Third, if I am inside the Trinity, I am never alone. I belong to God and belong to a community. I am part of a family. I am part of this parish. You are my friends in the same faith and love that we share. We live a shared life which is why we share the Eucharist together. This is the shared life we live in the Trinity and that we celebrate at every Mass. We have been gathered into the same unity as Father, Son and Holy Spirit. Again, this changes everything. Of course there are the benefits but the responsibilities too. It means I cannot and must not turn a blind eye to the poor, to persecuted Christians, to the sick and hungry. If I believe in a god that allows me to ignore these people then the god I believe in is not the true God. It is a false god who does not exist.

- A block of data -
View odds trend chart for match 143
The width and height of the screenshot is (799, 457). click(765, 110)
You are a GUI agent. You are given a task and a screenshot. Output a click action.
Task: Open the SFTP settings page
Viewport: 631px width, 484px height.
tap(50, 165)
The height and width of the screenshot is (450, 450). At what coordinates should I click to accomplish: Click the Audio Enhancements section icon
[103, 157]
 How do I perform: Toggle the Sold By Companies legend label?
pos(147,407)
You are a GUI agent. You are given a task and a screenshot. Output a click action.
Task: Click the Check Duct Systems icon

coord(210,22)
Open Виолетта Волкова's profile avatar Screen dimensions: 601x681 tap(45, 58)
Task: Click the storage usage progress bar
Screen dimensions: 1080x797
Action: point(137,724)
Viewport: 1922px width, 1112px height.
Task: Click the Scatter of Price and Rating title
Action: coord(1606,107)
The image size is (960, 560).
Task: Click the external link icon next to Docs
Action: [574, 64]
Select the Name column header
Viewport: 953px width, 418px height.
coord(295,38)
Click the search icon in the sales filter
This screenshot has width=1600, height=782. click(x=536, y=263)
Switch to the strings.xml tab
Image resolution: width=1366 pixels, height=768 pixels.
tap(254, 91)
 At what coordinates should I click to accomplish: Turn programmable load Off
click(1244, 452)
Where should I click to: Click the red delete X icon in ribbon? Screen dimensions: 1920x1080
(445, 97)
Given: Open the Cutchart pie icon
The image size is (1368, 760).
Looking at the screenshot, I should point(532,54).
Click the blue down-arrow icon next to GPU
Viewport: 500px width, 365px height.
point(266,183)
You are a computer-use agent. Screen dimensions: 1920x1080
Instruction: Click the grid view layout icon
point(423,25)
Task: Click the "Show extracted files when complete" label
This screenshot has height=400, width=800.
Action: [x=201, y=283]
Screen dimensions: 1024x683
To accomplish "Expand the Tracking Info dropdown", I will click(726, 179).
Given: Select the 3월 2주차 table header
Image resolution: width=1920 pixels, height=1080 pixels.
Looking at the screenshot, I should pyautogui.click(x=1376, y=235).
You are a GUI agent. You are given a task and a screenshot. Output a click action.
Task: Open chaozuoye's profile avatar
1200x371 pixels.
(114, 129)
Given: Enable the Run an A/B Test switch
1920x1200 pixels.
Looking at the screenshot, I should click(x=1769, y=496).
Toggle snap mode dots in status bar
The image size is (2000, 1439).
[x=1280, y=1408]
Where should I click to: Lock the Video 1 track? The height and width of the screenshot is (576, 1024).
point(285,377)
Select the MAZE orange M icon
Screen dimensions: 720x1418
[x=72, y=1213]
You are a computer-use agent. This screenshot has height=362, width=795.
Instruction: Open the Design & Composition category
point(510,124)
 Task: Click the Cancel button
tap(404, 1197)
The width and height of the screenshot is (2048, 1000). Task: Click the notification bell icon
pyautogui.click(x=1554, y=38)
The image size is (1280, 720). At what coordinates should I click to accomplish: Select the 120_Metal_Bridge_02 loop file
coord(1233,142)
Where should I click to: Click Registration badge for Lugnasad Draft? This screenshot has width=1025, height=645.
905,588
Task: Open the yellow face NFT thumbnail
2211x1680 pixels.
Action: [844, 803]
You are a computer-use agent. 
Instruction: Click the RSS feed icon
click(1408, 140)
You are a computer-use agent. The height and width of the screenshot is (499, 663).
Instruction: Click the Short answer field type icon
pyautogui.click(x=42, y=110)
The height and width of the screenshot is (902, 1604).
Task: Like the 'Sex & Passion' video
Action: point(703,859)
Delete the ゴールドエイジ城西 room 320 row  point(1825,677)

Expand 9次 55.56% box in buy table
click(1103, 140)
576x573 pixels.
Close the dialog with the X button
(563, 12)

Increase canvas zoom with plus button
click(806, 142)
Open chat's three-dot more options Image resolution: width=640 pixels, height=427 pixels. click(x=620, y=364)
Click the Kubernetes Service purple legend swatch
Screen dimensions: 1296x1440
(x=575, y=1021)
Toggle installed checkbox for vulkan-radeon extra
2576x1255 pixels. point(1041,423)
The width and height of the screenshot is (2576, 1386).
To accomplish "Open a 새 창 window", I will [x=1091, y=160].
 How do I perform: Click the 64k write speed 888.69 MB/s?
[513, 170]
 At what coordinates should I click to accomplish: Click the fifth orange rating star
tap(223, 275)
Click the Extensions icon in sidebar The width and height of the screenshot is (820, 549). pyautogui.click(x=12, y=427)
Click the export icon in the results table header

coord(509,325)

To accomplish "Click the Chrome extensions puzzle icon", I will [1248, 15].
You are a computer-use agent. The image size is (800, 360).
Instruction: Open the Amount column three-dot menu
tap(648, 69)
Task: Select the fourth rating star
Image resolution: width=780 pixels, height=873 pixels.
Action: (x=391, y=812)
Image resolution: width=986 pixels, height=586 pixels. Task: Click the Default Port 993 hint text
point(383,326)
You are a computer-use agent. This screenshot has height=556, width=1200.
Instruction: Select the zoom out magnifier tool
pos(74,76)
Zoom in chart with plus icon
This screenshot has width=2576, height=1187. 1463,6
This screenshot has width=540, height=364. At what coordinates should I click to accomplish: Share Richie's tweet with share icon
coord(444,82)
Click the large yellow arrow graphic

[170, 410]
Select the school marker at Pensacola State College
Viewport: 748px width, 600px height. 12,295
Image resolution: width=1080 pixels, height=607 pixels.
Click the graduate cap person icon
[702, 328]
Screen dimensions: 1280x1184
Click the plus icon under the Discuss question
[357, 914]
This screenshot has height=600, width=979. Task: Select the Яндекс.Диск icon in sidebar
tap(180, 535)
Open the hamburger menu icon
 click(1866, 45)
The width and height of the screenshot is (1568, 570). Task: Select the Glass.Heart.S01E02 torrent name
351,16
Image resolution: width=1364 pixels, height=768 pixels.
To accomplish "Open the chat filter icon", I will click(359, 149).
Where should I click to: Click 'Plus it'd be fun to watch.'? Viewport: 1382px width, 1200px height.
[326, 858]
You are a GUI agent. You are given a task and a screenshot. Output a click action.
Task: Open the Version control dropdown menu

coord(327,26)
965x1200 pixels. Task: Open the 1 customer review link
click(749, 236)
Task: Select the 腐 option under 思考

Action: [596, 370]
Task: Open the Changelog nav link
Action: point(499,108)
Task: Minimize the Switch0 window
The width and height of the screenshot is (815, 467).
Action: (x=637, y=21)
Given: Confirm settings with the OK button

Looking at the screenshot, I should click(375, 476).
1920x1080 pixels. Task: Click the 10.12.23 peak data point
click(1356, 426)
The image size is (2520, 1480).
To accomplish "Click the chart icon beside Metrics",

- Exercise tasks -
[1] From the listing above, write out exactly the part that opens with the line containing "Given: Open the Cutchart pie icon" and closes with the line containing "point(423,25)", both of those lines included.
[2] Go on with the passage about life in the Trinity, starting right after its last sentence.

- Outputs -
[1]
Given: Open the Cutchart pie icon
The image size is (1368, 760).
Looking at the screenshot, I should point(532,54).
Click the blue down-arrow icon next to GPU
Viewport: 500px width, 365px height.
point(266,183)
You are a computer-use agent. Screen dimensions: 1920x1080
Instruction: Click the grid view layout icon
point(423,25)

[2]
Trinity Sunday is often referred to the preacher’s nightmare: a mystery difficult to explain, abstract and vague. I don’t agree. Few things are more important than having the correct image of God. To believe in God as Father, Son and Holy Spirit is to become part of God’s circle of life, to share God’s nature as tender and merciful love, to share my life with you and yours with mine. What a wonderful mystery to contemplate!! Do so every day!! I conclude with a beautiful prayer of praise to the Trinity by St Hildegard of Bingen (1098-1179) that captures this spirit of adoration that leads us to God:
‘To the Trinity be praise! God is music, God is life that nurtures every creature in its kind. Our God is the song of the angel throng and the splendor of secret ways hid from all humankind. But God, our life is the life of all’.